Uncertainty and potential risks in the event of a Brexit overshadowed the financial markets Monday and triggered a sharp sell-off in the British pound. Rating companies warned that a U.K. exit from the European Union would hurt business confidence and affect investment negatively. As a result, sterling fell to its lowest level in almost seven years, touching a fresh low at 1.4057. Traders are now wondering how low can GBP go and since we know about the sustainability of sterling’s trends and its ability to fall several consecutive trading days without a major correction, we expect further losses towards 1.40, 1.3960 and 1.39. We bear in mind that, for the time being, the 1.40-level could act as psychological barrier before heading towards record lows at 1.36. A next lower target could be at 1.4020, whereas current resistances are seen at 1.4250 and 1.43.
The next event risk for the pound will be Bank of England Governor Carney’s testimony scheduled at 10:00 GMT today.
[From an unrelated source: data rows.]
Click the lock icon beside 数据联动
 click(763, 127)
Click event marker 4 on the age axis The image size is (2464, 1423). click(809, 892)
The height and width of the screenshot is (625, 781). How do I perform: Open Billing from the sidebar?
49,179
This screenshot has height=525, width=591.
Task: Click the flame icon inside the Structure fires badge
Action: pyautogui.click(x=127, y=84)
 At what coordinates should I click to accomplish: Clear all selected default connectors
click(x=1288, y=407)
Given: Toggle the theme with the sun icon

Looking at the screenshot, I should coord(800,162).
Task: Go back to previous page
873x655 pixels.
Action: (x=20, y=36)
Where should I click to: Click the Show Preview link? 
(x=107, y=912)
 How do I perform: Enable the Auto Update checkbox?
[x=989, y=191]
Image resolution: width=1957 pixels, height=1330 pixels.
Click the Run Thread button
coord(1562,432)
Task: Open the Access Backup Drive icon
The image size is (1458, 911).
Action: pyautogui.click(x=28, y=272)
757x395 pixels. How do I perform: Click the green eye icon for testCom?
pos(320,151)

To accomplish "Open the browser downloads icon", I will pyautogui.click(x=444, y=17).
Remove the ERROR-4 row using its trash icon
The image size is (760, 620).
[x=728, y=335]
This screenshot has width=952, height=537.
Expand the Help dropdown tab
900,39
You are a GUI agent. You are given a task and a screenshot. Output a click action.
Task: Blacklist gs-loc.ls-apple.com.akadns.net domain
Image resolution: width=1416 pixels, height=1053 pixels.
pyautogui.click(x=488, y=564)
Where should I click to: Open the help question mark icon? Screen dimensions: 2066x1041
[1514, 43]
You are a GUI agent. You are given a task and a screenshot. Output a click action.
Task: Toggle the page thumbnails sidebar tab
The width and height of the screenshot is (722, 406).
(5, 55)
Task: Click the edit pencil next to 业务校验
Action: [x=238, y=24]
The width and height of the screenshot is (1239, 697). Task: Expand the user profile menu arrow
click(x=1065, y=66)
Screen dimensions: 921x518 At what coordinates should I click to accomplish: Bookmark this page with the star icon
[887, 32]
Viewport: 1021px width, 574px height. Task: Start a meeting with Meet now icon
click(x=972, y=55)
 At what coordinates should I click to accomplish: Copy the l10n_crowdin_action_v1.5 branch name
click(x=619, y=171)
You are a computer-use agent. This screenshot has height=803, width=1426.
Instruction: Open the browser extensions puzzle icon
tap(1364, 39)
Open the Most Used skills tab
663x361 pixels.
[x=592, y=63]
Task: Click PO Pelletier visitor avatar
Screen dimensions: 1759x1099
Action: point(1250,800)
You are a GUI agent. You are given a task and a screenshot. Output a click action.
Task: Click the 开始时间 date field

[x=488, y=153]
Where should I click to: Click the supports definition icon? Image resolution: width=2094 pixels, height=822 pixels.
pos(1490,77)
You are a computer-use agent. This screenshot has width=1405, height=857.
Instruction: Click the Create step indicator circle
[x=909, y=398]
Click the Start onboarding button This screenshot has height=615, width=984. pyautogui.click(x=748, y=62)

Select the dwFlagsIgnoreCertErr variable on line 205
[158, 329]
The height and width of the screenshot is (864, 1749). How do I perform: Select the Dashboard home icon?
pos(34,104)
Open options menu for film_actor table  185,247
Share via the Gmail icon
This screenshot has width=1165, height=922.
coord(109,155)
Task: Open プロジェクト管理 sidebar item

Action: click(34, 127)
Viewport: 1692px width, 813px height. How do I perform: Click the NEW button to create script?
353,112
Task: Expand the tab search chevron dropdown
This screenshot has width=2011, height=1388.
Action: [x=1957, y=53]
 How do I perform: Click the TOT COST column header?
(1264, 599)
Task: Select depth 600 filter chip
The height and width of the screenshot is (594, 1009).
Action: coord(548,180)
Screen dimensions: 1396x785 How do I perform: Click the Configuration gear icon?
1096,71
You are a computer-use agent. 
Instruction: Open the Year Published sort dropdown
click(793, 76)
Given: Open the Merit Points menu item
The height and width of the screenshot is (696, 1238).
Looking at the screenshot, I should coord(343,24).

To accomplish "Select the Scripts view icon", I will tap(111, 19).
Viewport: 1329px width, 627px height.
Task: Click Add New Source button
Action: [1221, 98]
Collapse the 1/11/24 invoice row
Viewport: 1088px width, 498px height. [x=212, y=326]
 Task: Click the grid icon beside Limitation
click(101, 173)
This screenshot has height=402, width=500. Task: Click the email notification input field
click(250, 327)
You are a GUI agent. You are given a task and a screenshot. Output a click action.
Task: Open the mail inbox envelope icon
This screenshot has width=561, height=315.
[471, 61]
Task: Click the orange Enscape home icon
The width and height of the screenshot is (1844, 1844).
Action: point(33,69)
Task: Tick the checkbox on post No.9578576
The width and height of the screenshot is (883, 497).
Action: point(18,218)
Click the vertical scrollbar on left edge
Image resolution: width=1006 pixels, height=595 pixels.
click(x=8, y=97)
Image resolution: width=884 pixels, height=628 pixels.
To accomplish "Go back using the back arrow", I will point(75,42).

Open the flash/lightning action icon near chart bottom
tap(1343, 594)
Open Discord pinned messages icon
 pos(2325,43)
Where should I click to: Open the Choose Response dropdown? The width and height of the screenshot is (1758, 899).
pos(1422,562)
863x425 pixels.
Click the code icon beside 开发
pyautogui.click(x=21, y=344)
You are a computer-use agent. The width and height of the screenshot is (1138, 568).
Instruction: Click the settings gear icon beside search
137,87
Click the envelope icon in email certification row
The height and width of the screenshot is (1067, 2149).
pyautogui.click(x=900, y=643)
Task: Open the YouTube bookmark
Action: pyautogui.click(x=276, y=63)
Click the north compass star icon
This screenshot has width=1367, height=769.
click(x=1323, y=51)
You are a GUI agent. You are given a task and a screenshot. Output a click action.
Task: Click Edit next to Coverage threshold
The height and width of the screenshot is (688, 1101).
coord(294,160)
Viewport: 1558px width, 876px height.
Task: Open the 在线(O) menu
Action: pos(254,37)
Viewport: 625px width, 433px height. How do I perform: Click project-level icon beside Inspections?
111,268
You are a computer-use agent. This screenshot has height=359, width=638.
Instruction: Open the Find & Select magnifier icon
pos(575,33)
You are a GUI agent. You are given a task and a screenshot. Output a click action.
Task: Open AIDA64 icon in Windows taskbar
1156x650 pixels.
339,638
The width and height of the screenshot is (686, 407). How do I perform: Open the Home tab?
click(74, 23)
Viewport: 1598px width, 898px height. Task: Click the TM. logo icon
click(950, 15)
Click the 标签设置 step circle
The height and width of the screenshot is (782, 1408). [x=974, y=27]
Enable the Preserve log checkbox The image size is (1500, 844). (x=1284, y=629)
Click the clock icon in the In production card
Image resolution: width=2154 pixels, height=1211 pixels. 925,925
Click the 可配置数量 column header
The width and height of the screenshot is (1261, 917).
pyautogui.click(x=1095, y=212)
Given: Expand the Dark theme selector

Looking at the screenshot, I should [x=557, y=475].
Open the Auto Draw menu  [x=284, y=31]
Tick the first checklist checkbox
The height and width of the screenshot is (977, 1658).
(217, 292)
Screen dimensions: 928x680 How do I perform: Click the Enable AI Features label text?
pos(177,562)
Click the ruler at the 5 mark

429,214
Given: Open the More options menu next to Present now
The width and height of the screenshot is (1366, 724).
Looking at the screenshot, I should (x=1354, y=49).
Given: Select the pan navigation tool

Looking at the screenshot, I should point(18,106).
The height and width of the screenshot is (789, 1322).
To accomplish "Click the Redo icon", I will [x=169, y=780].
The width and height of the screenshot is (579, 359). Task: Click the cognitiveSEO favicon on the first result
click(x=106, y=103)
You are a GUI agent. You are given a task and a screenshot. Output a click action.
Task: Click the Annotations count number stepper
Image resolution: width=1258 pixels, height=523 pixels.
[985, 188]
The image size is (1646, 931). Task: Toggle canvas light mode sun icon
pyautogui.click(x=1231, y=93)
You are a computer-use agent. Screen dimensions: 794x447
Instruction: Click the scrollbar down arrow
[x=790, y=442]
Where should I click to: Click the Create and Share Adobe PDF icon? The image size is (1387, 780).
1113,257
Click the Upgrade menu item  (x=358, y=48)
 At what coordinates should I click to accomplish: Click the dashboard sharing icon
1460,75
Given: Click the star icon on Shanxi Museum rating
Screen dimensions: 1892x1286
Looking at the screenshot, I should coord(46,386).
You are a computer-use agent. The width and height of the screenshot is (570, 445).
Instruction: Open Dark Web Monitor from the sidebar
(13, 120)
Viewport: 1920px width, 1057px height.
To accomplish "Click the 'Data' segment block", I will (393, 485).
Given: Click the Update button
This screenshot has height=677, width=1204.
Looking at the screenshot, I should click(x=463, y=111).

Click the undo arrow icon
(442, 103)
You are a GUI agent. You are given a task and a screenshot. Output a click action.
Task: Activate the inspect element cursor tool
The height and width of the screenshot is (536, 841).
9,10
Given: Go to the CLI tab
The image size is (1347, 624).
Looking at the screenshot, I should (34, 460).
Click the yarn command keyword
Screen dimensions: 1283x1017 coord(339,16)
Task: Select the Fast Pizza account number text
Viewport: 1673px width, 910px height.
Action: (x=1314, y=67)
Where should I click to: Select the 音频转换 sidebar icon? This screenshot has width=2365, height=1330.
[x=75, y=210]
Carney testifies to lawmakers about the outlook for the U.K. economy and monetary policy and given the BoE’s latest inflation and growth projections, the odds favor further downside momentum.
The euro finally broke below 1.1070 and fell all the way down towards the 1.10-barrier, which has led a current support for the EUR/USD. We expect bearish potential to continue in the near-term, sending the currency pair towards 1.0970 and 1.0920. On the upside, previous support-areas at 1.1070 and 1.11 could now act as resistances.
The German IFO Survey is scheduled for release at 9:00 GMT and could have an short-term impact on the euro.
From the U.S. we will have Consumer Confidence scheduled for release at 15:00 GMT and figures are forecast to show a decline in February which could negatively affect the greenback in short time frames.